TASK TO COMPLETE: Output exactly the lines that come between the start of the material and the line containing "You are a computer-use agent. The image", both ends included, with the pictures omitted.

RECORD SET:

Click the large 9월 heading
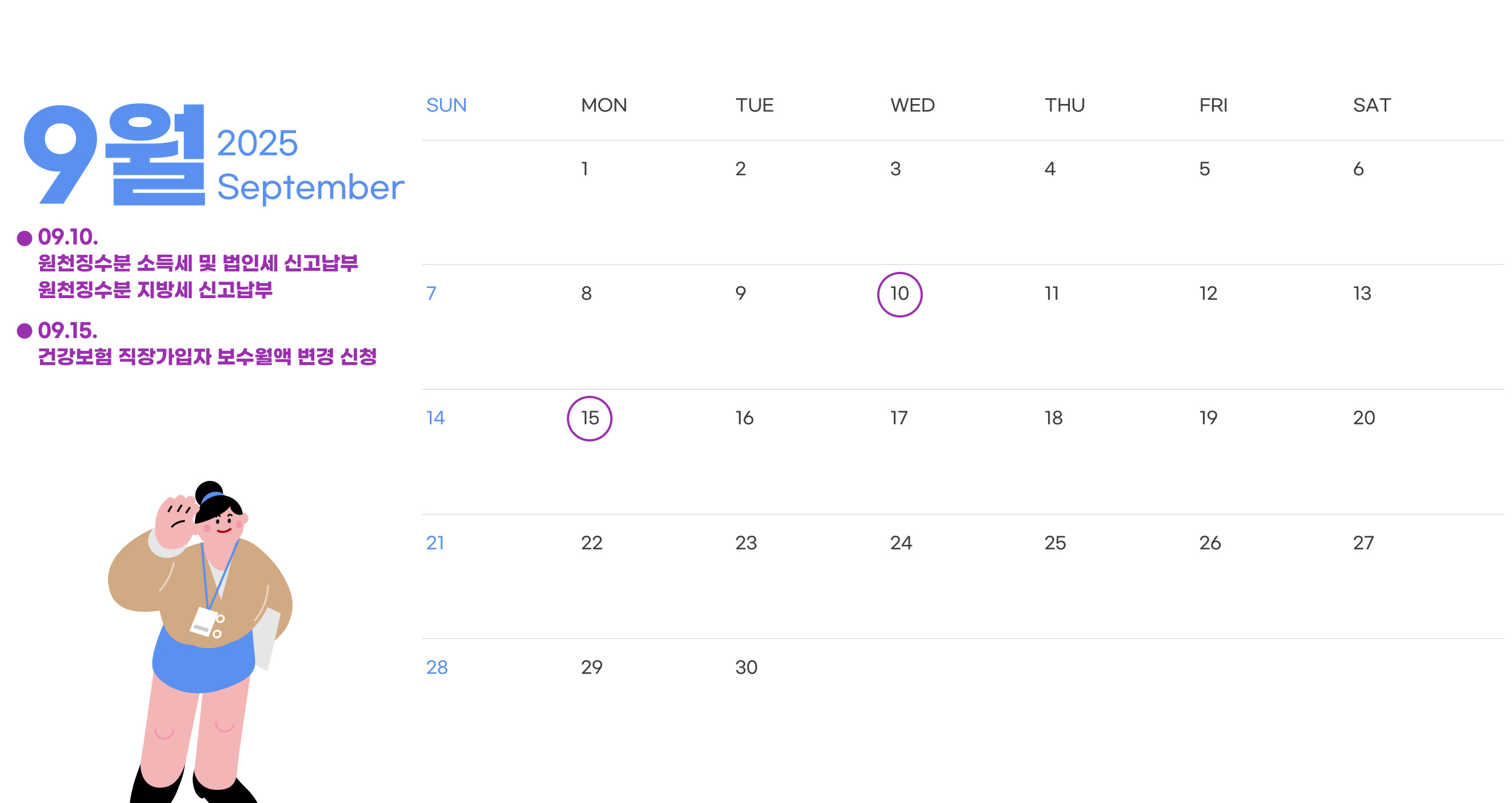Screen dimensions: 1512x803 point(114,154)
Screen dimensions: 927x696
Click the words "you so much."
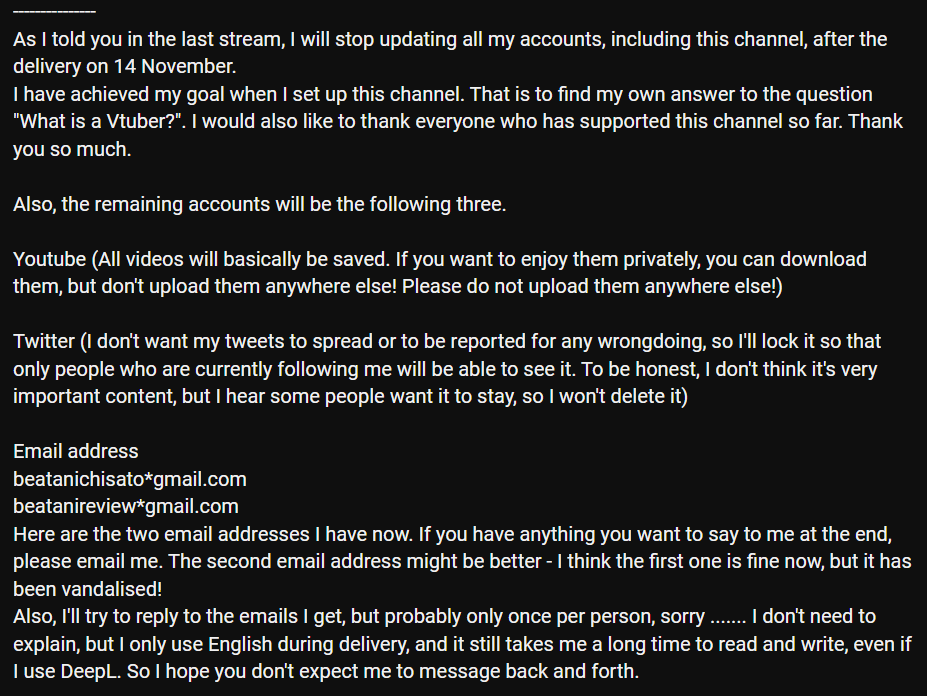pyautogui.click(x=72, y=150)
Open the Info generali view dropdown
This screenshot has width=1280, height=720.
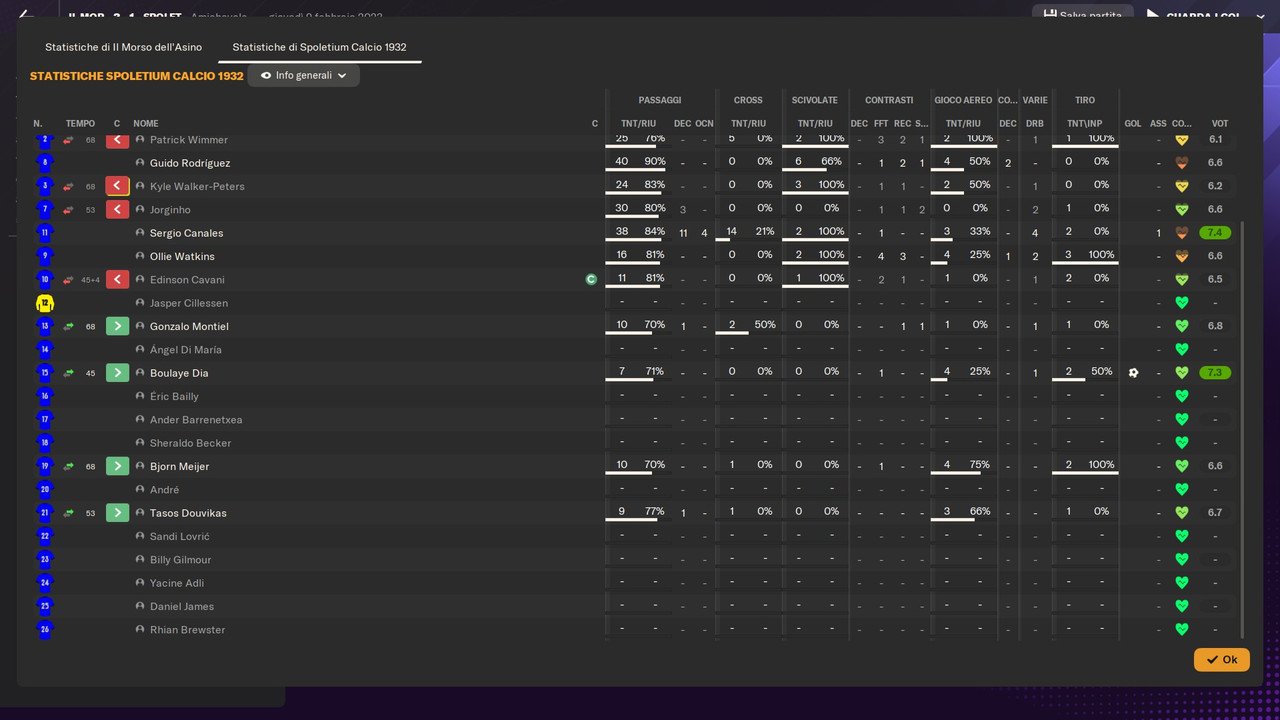[303, 75]
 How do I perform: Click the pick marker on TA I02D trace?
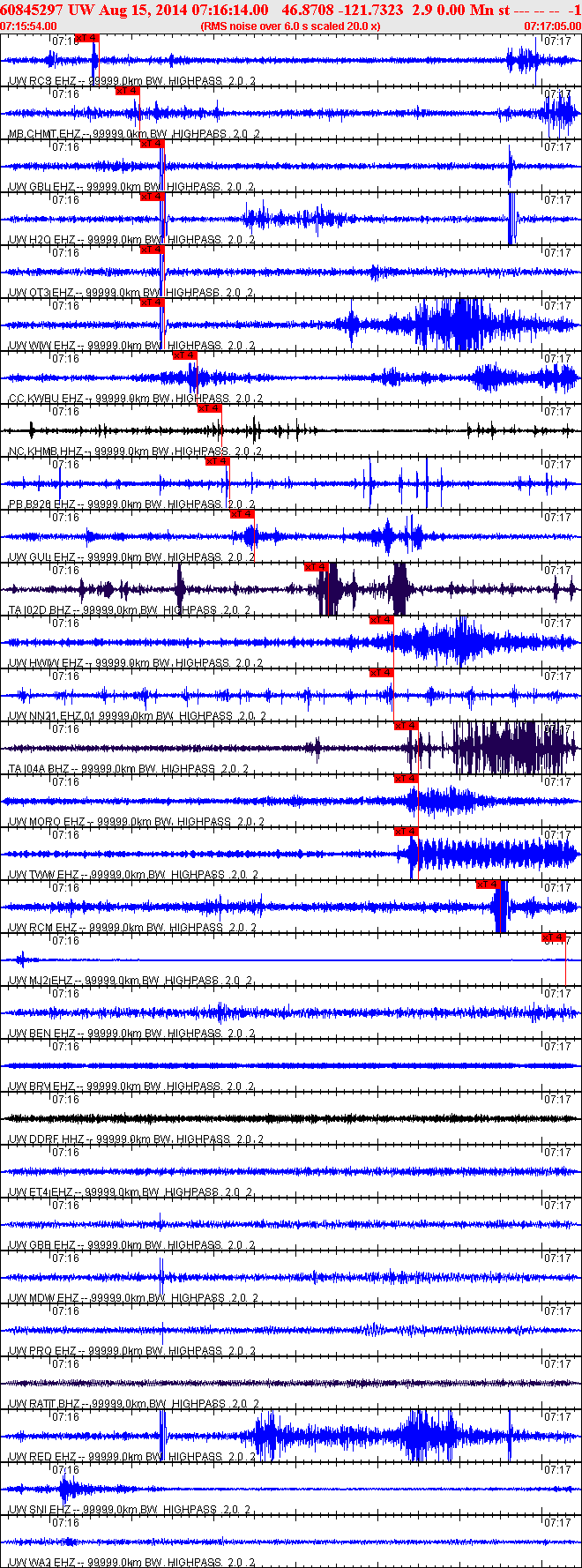[316, 567]
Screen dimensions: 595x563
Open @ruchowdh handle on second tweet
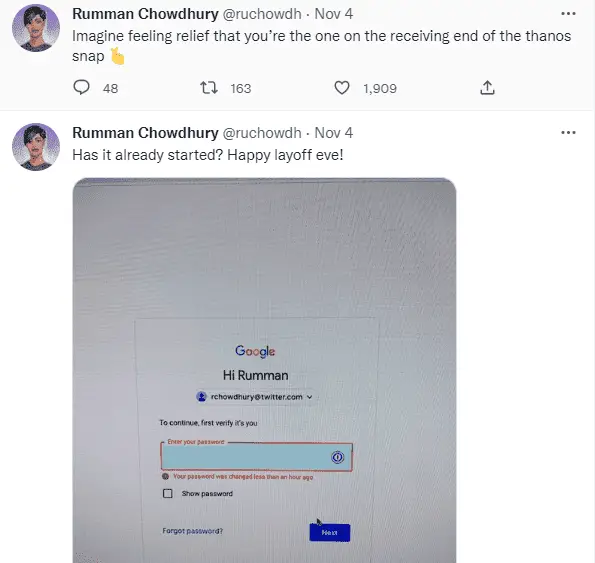[x=262, y=133]
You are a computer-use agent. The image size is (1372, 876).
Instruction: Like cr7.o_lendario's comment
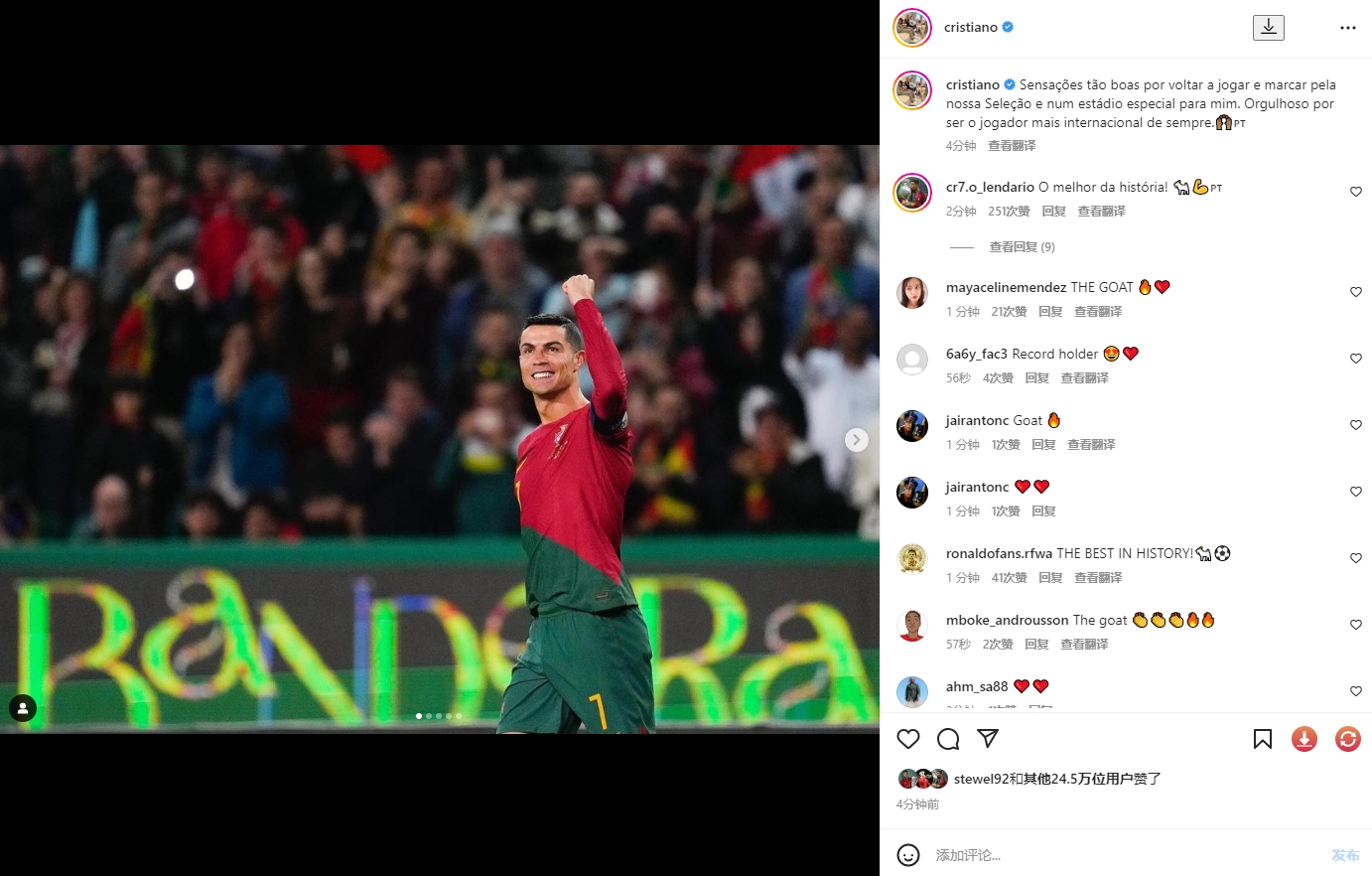1356,192
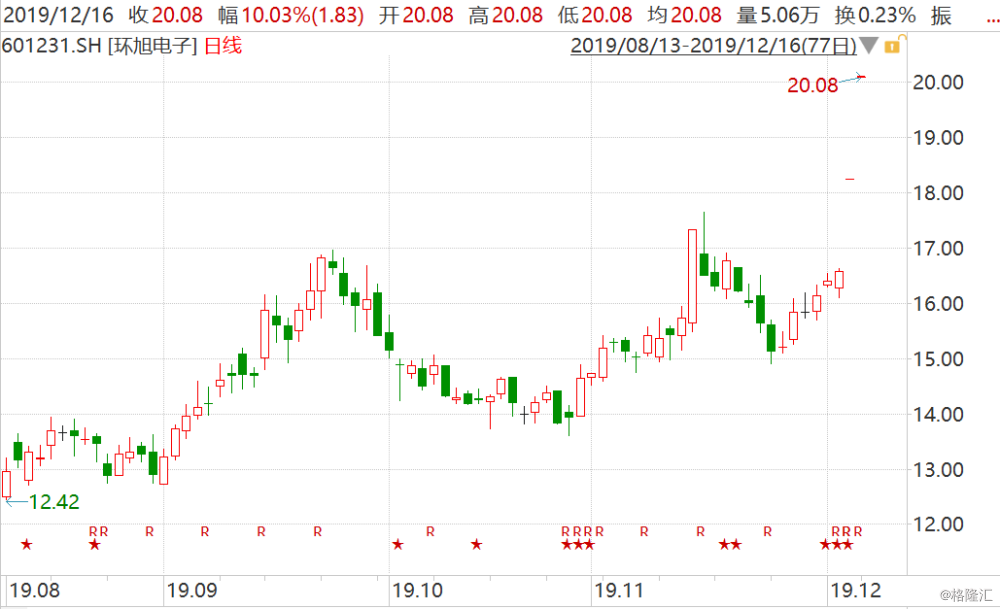Click the 20.08 high price annotation

812,85
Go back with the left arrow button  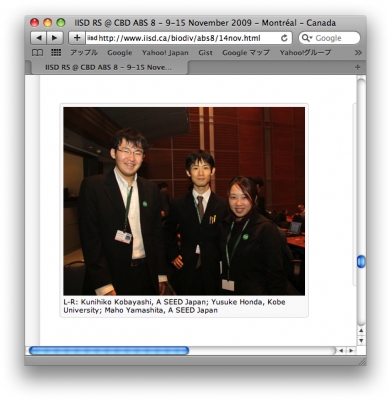coord(39,38)
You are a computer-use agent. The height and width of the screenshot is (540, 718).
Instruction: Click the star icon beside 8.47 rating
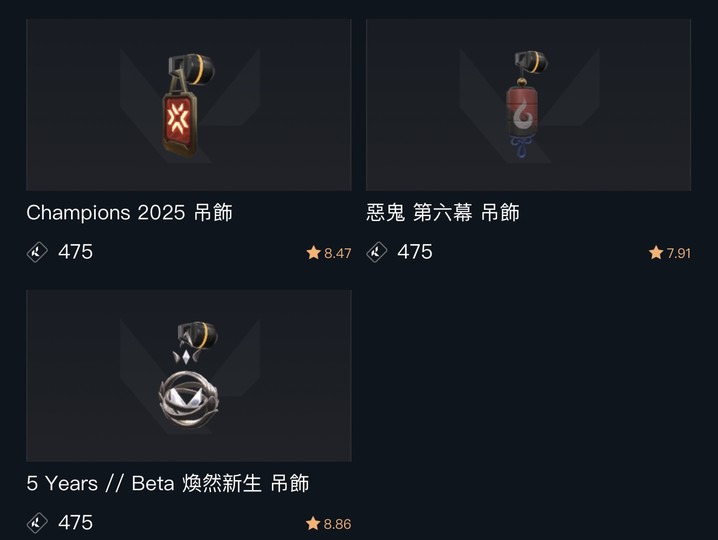(314, 252)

RESPONSE:
Click the large 9월 heading
Screen dimensions: 1512x803 point(114,154)
Screen dimensions: 927x696
Click the words "you so much."
pyautogui.click(x=72, y=150)
Open the Info generali view dropdown
This screenshot has width=1280, height=720.
[303, 75]
 How do I perform: Click the pick marker on TA I02D trace?
[316, 567]
Screen dimensions: 595x563
Open @ruchowdh handle on second tweet
[x=262, y=133]
You are a computer-use agent. The image size is (1372, 876).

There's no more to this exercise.